* begin TEXT EXTRACT *

Sunday Times Cryptic No 5079 — Anchors aweigh!

At first, I stared blankly at this for some time. I didn’t much mind, as it augured an interesting outing. But I was very eager to sail through the four broad lanes traversing the grid all the way, and the clues for those were opaque. I first got the lower Across anagram (wordplay!), but was really underway only after I saw that the two Downs were both CDs (my old nemesis!), instead of either of the two-word answers’ two-word clues’ being a DD (which could have been maddening). Finished in one go after all, refreshed and with no complaints.

I indicate (Ars Magna)* like this, and italicize anagrinds in the clues.

ACROSS
 1 Branch backing bank’s closure (4)
FORK    FOR, “backing” + [-ban]K   …My childhood home (my only niece lives there now) was the one-stor(e)y house at 327 Back Fork Street, Webster Springs, W.Va., and the Back Fork of Elk River runs right by. The street was—is—a cul de sac with a path to a swinging bridge at the end.
 3 Footnote about each nose that may be blown (10)
PEASHOOTER   P(EA)S + HOOTER
10 Country squire in harbour, but heading off (9)
ARGENTINA    MAR(GENT)INA
11 Buzz is missing from this drink (5)
THRUM    THIS RUM
12 Christmas Eve, so I shot Nipper’s picture (3,7,5)
HIS MASTERS VOICE    (Christmas Eve, so I)*   “Nipper” was the name of the dog shown in the famous painting with this title by the English artist Francis Barraud, which was appropriated as logos for, first (1899), a record label of the same name, and then “the Victor Talking Machine Company, later known as RCA Victor. The painting was originally offered to James Hough, manager of Edison-Bell in London, but he declined, saying ‘dogs don’t listen to phonographs’. Barraud subsequently visited The Gramophone Co. of Maiden Lane in London where the manager William Barry Owen offered to purchase the painting if it were revised to depict their latest Improved Gramophone model. Barraud obliged, and Owen bought the painting from Barraud for £100”—according to Wikipedia, whose entry tells us earlier, “In the original, unmodified 1898 painting, the dog was listening to a cylinder phonograph.”   …Never knew the hound’s name!
13 Mike leaves to repair piping (5)
REEDY    REMEDY
14 Film precisely frames communist soldiers (8)
PREDATOR    PAT, “precisely” around RED, “communist” + OR, “soldiers” (Other Ranks)
16 Inevitably, man will escape execution (8)
PERFORCE    PERFORMANCE
18 Perhaps one’s best friend (5)
CHINA    You might bring out your best CHINA for your best mate or “CHINA plate” in the original CRS phrase.

* end TEXT EXTRACT *
* begin GIVEN RECORDS *

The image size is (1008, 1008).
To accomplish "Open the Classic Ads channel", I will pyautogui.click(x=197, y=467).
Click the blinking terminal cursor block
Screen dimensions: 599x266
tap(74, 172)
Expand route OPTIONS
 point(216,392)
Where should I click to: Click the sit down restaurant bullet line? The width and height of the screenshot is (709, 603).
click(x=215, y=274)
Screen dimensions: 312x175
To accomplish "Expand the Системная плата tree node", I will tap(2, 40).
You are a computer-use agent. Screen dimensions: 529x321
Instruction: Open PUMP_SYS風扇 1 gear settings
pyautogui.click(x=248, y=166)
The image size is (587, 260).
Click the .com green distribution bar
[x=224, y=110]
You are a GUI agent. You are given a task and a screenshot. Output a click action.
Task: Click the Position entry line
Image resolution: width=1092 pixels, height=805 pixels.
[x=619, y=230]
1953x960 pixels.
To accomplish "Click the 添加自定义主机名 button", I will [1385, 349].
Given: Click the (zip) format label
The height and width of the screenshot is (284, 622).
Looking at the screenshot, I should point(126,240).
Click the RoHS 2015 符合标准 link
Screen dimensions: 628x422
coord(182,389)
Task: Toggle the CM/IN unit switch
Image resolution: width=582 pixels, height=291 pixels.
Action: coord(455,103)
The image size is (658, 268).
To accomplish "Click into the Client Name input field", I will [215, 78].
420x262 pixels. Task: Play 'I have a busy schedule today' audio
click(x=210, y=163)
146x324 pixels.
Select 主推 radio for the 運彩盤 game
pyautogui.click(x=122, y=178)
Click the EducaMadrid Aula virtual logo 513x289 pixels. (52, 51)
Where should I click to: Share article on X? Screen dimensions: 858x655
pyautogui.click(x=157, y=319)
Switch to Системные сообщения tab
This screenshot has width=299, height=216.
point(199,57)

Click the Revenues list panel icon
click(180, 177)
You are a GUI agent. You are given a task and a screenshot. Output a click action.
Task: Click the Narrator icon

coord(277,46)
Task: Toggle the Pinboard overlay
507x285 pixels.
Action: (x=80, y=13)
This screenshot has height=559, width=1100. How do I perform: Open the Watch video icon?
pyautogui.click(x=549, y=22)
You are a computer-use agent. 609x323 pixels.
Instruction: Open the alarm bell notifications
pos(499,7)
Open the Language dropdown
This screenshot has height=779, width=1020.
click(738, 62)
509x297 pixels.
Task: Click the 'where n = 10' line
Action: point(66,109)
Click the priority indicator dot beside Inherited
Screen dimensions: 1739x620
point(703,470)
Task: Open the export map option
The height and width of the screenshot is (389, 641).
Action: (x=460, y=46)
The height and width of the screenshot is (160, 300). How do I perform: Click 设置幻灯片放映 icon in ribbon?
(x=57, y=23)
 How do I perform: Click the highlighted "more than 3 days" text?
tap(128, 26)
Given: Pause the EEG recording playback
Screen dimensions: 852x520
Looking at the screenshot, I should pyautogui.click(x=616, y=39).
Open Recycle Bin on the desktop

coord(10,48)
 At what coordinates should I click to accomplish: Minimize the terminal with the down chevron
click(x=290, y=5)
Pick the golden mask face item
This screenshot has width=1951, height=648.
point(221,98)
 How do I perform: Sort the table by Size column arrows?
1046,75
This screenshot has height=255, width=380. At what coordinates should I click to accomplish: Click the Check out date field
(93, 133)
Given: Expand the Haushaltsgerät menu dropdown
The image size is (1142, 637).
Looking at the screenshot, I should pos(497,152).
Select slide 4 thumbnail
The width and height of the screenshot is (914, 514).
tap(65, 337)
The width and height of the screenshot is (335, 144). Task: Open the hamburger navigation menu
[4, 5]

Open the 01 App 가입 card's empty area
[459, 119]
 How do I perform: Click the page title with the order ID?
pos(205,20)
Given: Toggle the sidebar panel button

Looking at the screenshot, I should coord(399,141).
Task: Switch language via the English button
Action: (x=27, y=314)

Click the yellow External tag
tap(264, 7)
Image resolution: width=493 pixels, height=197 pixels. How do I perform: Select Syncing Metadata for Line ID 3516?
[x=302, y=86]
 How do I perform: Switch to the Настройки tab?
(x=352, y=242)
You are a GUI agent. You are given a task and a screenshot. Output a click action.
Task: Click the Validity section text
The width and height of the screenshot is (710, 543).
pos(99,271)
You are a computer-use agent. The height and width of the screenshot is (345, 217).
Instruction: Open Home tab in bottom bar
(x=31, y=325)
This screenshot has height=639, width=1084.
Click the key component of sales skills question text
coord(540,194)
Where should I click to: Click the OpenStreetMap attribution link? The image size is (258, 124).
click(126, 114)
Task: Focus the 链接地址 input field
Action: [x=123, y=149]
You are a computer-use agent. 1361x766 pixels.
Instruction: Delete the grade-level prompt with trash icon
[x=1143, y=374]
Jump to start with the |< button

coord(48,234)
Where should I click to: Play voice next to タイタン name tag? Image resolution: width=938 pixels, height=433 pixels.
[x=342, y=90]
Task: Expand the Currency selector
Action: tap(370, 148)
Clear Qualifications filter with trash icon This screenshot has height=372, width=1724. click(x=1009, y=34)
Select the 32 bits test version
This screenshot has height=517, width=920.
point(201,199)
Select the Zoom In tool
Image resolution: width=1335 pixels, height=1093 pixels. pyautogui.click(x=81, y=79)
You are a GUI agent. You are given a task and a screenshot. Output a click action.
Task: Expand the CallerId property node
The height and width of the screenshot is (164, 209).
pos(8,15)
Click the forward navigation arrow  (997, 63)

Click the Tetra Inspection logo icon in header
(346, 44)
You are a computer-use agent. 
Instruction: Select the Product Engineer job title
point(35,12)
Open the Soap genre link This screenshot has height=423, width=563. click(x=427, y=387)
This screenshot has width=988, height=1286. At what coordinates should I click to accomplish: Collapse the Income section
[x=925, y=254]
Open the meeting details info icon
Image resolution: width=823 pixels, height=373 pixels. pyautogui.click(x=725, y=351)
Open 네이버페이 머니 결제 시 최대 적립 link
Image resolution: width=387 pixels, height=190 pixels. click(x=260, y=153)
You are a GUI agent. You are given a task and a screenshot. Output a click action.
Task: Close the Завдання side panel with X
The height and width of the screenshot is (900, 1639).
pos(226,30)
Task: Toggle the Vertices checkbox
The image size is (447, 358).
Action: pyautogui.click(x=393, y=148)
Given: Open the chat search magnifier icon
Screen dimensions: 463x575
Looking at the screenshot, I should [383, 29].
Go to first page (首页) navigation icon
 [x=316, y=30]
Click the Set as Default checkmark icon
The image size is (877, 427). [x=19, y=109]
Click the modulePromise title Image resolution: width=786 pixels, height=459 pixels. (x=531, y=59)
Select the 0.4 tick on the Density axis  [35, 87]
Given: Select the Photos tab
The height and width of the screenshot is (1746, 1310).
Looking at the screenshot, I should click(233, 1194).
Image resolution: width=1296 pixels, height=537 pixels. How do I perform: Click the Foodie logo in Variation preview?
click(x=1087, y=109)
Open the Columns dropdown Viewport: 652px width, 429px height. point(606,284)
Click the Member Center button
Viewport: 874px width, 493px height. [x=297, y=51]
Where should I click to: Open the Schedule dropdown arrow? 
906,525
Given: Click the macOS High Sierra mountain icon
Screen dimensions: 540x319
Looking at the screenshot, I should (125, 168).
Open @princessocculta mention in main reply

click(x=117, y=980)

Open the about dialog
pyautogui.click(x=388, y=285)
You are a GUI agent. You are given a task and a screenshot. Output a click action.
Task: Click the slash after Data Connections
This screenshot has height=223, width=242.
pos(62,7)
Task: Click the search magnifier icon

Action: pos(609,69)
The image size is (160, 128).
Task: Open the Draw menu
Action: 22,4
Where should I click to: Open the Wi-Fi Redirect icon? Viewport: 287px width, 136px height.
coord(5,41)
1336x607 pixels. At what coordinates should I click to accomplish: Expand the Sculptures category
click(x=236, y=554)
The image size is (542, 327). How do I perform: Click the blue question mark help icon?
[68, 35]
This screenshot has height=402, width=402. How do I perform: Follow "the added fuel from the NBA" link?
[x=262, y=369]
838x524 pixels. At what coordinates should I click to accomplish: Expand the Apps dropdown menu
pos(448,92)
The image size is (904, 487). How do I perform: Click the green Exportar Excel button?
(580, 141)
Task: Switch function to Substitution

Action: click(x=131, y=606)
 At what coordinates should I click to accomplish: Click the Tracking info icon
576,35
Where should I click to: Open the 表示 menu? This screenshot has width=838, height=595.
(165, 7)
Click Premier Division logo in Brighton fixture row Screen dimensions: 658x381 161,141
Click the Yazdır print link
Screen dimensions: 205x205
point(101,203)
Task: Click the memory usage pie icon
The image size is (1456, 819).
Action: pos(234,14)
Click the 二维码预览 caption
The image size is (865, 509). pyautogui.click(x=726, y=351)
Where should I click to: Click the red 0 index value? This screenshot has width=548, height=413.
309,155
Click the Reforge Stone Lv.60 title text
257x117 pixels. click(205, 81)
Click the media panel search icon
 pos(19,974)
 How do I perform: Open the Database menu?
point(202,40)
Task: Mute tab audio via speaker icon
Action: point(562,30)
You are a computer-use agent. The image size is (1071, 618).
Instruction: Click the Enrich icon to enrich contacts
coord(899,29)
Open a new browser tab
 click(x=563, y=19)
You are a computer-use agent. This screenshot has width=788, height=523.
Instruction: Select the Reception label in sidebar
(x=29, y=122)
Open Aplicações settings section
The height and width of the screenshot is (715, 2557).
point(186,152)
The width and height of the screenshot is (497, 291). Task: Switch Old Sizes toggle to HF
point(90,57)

* end GIVEN RECORDS *

- **EXERCISE TASKS**:
A) List the solutions in the crossword post whose clues carry the enumeration (5).
B) According to the crossword post, how much did William Barry Owen pay Barraud for the painting?

- **EXPECTED RESULTS**:
A) THRUM, REEDY, CHINA

B) £100